> **WORK INSTRUCTION**
Your task is to copy every line of this material exactly.

***** SUPPLIED DATA

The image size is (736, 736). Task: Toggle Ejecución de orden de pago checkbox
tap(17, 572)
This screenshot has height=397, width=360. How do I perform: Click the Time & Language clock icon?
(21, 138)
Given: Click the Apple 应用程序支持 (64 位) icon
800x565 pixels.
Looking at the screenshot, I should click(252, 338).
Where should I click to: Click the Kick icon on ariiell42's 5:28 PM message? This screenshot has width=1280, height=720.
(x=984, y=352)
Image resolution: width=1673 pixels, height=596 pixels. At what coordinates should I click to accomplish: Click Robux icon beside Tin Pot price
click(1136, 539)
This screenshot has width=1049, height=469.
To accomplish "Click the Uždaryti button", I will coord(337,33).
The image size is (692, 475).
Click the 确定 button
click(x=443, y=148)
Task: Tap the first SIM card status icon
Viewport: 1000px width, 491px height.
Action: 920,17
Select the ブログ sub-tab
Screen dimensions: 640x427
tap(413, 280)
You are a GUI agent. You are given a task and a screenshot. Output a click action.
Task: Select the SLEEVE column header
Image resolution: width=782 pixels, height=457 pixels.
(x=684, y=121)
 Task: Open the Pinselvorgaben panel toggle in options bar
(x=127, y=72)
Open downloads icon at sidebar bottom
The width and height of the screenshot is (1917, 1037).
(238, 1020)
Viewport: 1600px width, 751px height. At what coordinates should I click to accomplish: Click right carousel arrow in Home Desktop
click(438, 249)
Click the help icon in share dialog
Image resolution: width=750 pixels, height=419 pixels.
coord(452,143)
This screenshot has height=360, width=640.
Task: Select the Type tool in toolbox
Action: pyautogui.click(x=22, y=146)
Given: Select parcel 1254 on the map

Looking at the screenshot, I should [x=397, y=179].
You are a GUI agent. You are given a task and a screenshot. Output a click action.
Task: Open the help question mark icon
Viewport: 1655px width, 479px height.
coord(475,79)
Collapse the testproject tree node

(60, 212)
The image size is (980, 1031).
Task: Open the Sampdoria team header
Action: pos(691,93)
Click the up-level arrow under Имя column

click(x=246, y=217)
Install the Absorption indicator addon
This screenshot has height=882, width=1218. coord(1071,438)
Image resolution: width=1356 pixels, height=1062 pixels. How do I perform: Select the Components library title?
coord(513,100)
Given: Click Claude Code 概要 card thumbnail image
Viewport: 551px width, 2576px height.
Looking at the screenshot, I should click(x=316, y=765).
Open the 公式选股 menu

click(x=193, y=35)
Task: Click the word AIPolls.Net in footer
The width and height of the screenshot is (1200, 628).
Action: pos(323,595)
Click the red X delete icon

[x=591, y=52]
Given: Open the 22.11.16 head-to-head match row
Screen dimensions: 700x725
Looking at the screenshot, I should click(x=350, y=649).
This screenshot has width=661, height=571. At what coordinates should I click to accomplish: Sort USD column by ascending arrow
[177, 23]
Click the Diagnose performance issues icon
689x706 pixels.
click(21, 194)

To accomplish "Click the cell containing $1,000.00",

**********

> **RESULT FOR THIS TASK**
The image size is (736, 736). Task: Toggle Ejecución de orden de pago checkbox
tap(17, 572)
This screenshot has height=397, width=360. How do I perform: Click the Time & Language clock icon?
(21, 138)
Given: Click the Apple 应用程序支持 (64 位) icon
800x565 pixels.
Looking at the screenshot, I should click(252, 338).
Where should I click to: Click the Kick icon on ariiell42's 5:28 PM message? This screenshot has width=1280, height=720.
(x=984, y=352)
Image resolution: width=1673 pixels, height=596 pixels. At what coordinates should I click to accomplish: Click Robux icon beside Tin Pot price
click(1136, 539)
This screenshot has width=1049, height=469.
To accomplish "Click the Uždaryti button", I will coord(337,33).
The image size is (692, 475).
Click the 确定 button
click(x=443, y=148)
Task: Tap the first SIM card status icon
Viewport: 1000px width, 491px height.
Action: 920,17
Select the ブログ sub-tab
Screen dimensions: 640x427
tap(413, 280)
You are a GUI agent. You are given a task and a screenshot. Output a click action.
Task: Select the SLEEVE column header
Image resolution: width=782 pixels, height=457 pixels.
(x=684, y=121)
 Task: Open the Pinselvorgaben panel toggle in options bar
(x=127, y=72)
Open downloads icon at sidebar bottom
The width and height of the screenshot is (1917, 1037).
(238, 1020)
Viewport: 1600px width, 751px height. At what coordinates should I click to accomplish: Click right carousel arrow in Home Desktop
click(438, 249)
Click the help icon in share dialog
Image resolution: width=750 pixels, height=419 pixels.
coord(452,143)
This screenshot has height=360, width=640.
Task: Select the Type tool in toolbox
Action: pyautogui.click(x=22, y=146)
Given: Select parcel 1254 on the map

Looking at the screenshot, I should [x=397, y=179].
You are a GUI agent. You are given a task and a screenshot. Output a click action.
Task: Open the help question mark icon
Viewport: 1655px width, 479px height.
coord(475,79)
Collapse the testproject tree node

(60, 212)
The image size is (980, 1031).
Task: Open the Sampdoria team header
Action: pos(691,93)
Click the up-level arrow under Имя column

click(x=246, y=217)
Install the Absorption indicator addon
This screenshot has height=882, width=1218. coord(1071,438)
Image resolution: width=1356 pixels, height=1062 pixels. How do I perform: Select the Components library title?
coord(513,100)
Given: Click Claude Code 概要 card thumbnail image
Viewport: 551px width, 2576px height.
Looking at the screenshot, I should click(x=316, y=765).
Open the 公式选股 menu

click(x=193, y=35)
Task: Click the word AIPolls.Net in footer
The width and height of the screenshot is (1200, 628).
Action: pos(323,595)
Click the red X delete icon

[x=591, y=52]
Given: Open the 22.11.16 head-to-head match row
Screen dimensions: 700x725
Looking at the screenshot, I should click(x=350, y=649).
This screenshot has width=661, height=571. At what coordinates should I click to accomplish: Sort USD column by ascending arrow
[177, 23]
Click the Diagnose performance issues icon
689x706 pixels.
click(21, 194)

To accomplish "Click the cell containing $1,000.00",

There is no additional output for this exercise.